Typically, the maker of a durable power of attorney appoints an agent with the condition that the appointed person does not become empowered as the agent until such time as the maker becomes mentally incapacitated. This is known as a “springing power of attorney.” The powers spring into existence upon the maker’s incapacity. If the maker never suffers from mental incapacity, the powers never arise.
Durable powers of attorney can be of enormous benefit and should be included in any estate plan.
Advance Health Care Directive
The terms “durable power of attorney for health care” are also used to describe a similar document in which the maker of the document appoints an agent with authority to make health care and end of life decisions for the maker under certain designated conditions. The California Probate Code terms this kind of a document an “advance health care directive.” (Probate Code Section 4670, et seq.) The directive may also nominate a conservator, should the need for the appointment of a conservator arise. The California Probate Code provides a statutory version of an advance health care directive in its basic form. Hospitals and nursing homes make use of this statutory form and encourage the signing of directives.

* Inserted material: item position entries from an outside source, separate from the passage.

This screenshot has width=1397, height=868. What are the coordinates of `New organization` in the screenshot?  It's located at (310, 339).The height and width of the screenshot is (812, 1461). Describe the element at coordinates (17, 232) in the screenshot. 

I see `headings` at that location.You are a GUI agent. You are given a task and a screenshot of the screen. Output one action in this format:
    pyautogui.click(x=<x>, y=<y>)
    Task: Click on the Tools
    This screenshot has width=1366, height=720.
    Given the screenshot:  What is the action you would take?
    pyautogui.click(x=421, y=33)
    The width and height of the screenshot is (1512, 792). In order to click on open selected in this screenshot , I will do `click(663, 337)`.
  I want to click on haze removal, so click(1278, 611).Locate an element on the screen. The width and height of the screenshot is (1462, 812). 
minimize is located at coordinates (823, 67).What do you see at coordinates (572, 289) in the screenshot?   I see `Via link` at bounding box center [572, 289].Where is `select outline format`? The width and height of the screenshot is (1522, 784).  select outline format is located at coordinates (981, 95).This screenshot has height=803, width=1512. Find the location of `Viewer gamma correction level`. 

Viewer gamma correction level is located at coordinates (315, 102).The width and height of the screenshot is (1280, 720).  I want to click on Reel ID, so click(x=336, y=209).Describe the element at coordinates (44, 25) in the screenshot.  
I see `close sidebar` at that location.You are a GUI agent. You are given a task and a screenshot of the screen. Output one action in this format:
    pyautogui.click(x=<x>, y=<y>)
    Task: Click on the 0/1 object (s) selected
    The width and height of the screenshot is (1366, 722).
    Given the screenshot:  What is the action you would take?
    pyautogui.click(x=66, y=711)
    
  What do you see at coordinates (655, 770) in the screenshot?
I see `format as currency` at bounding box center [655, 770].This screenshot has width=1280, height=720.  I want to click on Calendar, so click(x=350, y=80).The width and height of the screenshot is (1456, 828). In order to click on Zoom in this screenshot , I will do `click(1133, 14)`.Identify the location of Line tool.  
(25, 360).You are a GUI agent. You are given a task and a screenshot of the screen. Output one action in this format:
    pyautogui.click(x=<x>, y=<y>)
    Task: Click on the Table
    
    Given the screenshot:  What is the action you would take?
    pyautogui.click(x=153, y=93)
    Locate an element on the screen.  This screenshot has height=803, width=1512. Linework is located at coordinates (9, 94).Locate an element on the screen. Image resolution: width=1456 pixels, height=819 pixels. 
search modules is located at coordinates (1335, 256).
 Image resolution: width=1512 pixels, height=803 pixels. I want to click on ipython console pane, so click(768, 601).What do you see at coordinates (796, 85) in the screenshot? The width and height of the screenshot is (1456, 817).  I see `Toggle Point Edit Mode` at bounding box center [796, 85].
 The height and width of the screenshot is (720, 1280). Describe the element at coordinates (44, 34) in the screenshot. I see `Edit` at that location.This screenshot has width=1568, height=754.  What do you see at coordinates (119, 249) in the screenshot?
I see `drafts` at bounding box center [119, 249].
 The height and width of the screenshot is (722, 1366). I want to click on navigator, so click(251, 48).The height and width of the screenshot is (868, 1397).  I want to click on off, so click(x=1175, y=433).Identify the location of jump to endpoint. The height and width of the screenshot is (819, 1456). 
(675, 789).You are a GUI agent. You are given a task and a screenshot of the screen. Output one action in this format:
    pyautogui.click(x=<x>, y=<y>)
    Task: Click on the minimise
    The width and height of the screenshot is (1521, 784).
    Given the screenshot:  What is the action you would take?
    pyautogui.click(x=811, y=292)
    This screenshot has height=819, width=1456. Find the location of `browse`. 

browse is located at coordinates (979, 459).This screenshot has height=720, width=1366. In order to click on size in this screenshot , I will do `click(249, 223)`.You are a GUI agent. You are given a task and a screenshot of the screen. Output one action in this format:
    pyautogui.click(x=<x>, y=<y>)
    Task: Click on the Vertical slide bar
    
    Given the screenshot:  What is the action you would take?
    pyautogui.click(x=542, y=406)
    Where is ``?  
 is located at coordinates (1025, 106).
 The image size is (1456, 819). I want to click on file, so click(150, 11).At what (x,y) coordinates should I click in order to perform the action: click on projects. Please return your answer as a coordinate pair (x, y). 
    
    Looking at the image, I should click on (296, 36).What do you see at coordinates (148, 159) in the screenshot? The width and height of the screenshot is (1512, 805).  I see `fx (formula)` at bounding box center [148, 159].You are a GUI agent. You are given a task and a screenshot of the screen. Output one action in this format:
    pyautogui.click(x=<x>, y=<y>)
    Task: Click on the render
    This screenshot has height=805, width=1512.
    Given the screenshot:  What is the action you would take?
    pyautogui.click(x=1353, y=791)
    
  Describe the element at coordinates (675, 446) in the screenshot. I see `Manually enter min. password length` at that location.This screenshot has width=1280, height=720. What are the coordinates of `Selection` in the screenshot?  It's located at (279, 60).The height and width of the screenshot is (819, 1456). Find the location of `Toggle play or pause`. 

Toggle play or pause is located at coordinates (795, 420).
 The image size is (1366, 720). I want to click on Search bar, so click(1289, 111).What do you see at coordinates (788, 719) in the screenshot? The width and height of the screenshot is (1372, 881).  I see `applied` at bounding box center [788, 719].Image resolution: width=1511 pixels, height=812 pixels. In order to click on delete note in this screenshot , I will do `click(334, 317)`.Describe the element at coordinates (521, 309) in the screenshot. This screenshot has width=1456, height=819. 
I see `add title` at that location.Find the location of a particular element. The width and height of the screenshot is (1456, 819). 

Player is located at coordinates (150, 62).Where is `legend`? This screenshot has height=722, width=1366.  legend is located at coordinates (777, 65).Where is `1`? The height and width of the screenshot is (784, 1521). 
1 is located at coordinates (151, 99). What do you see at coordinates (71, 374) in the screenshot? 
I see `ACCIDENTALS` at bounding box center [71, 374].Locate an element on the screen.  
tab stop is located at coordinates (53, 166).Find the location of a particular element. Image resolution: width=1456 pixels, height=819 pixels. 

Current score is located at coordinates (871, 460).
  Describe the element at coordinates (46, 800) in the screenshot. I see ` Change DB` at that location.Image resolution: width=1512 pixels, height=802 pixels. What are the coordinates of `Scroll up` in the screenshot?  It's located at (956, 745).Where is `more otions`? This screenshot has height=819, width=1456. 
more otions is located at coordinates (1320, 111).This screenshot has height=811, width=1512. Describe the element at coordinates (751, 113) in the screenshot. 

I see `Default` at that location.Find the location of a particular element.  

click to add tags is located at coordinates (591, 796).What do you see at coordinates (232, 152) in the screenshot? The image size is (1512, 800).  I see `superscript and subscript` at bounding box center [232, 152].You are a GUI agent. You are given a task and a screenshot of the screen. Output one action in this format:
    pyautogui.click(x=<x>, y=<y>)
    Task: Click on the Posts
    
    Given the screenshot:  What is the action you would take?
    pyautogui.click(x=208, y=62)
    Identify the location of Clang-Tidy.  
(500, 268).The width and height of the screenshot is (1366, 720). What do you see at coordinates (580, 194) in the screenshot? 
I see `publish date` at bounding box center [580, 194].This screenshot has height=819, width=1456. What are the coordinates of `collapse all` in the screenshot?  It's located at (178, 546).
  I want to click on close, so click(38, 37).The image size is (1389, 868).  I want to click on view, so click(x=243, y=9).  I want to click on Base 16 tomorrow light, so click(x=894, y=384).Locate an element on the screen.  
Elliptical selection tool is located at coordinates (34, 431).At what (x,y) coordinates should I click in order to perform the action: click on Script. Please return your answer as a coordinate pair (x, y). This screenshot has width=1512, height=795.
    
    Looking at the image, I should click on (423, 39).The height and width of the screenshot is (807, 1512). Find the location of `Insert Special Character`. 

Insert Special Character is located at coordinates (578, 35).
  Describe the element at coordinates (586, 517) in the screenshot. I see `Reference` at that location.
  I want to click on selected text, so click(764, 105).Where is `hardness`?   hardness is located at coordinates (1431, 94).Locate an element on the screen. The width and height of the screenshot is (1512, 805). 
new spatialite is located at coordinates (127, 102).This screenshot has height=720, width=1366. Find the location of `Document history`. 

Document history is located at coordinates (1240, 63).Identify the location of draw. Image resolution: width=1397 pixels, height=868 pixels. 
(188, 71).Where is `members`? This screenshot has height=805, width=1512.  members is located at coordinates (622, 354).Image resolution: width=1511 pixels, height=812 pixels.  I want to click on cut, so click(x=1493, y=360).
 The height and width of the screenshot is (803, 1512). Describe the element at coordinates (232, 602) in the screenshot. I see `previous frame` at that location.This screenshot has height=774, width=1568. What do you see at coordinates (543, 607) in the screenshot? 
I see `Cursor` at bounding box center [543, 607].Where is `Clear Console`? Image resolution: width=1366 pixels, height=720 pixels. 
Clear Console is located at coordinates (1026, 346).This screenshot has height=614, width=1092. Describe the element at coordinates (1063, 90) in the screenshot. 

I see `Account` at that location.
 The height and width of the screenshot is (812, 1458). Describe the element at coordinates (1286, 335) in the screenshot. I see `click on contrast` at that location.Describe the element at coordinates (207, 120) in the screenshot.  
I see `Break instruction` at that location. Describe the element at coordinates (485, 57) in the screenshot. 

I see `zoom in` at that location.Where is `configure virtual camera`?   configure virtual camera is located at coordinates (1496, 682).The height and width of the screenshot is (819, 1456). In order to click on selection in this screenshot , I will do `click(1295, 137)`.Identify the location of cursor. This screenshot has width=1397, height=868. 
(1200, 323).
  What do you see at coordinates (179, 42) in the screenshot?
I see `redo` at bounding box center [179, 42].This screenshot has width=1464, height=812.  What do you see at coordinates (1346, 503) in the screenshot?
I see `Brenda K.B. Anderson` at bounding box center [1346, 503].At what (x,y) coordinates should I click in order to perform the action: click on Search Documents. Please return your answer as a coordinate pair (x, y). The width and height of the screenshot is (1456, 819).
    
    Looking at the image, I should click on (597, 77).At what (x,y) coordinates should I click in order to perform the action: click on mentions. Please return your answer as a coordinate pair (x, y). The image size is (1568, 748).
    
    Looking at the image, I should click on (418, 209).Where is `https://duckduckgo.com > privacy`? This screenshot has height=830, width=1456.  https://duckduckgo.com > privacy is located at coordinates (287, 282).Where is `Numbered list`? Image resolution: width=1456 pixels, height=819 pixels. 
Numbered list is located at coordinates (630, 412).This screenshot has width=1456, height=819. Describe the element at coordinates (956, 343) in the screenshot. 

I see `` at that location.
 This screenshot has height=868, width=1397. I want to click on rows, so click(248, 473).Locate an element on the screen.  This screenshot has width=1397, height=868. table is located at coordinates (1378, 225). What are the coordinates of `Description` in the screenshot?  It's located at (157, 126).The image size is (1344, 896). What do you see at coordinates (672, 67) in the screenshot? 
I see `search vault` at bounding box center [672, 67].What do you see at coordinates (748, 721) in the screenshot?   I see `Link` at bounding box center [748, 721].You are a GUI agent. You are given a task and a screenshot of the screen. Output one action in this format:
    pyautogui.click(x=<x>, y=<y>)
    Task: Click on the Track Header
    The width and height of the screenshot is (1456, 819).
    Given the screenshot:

In times of crisis, medical care providers will still look to available family members to make decisions for other family members without regard for signed directives. But, for the ordinary course of events, there are good reasons to plan and prepare and maintain an advance health care directive. Sometimes there are disputes concerning care and end of life decisions among a person’s close relatives. Sometimes the person closest to an incapacitated party, who knows the party’s desires and beliefs the best, is not a relative. Medical care providers are subject to strict privacy laws. Directives expressly authorizing release of the maker’s medical records to the appointed agent will allow hospitals and other medical care providers to feel comfortable sharing details of their patient’s diagnosis and condition should the need arise. In cases where a person expects to have the assistance of a friend in their time of need, they should not overlook the need to formally appoint the friend as their agent under an advance health care directive.
Development of a complete estate plan requires that thoughtful consideration be given to these issues so that an advance health care directive can be tailored to the individual desires and beliefs of the maker of the directive.
Nomination of Guardians
Parents with minor children must also give consideration to their children’s well-being under all events. For some people this means the signing of a document nominating a guardian for minor children, should they be without parents. Sometimes the decision is driven by a parent’s own life events that may highlight such concerns. The primary thing confirmed by a nomination of a guardian is the confidence of the maker in the appointed guardian. The document is not binding on the court. But, if the court has to decide a guardianship issue, great weight will be given to the parent’s written nomination.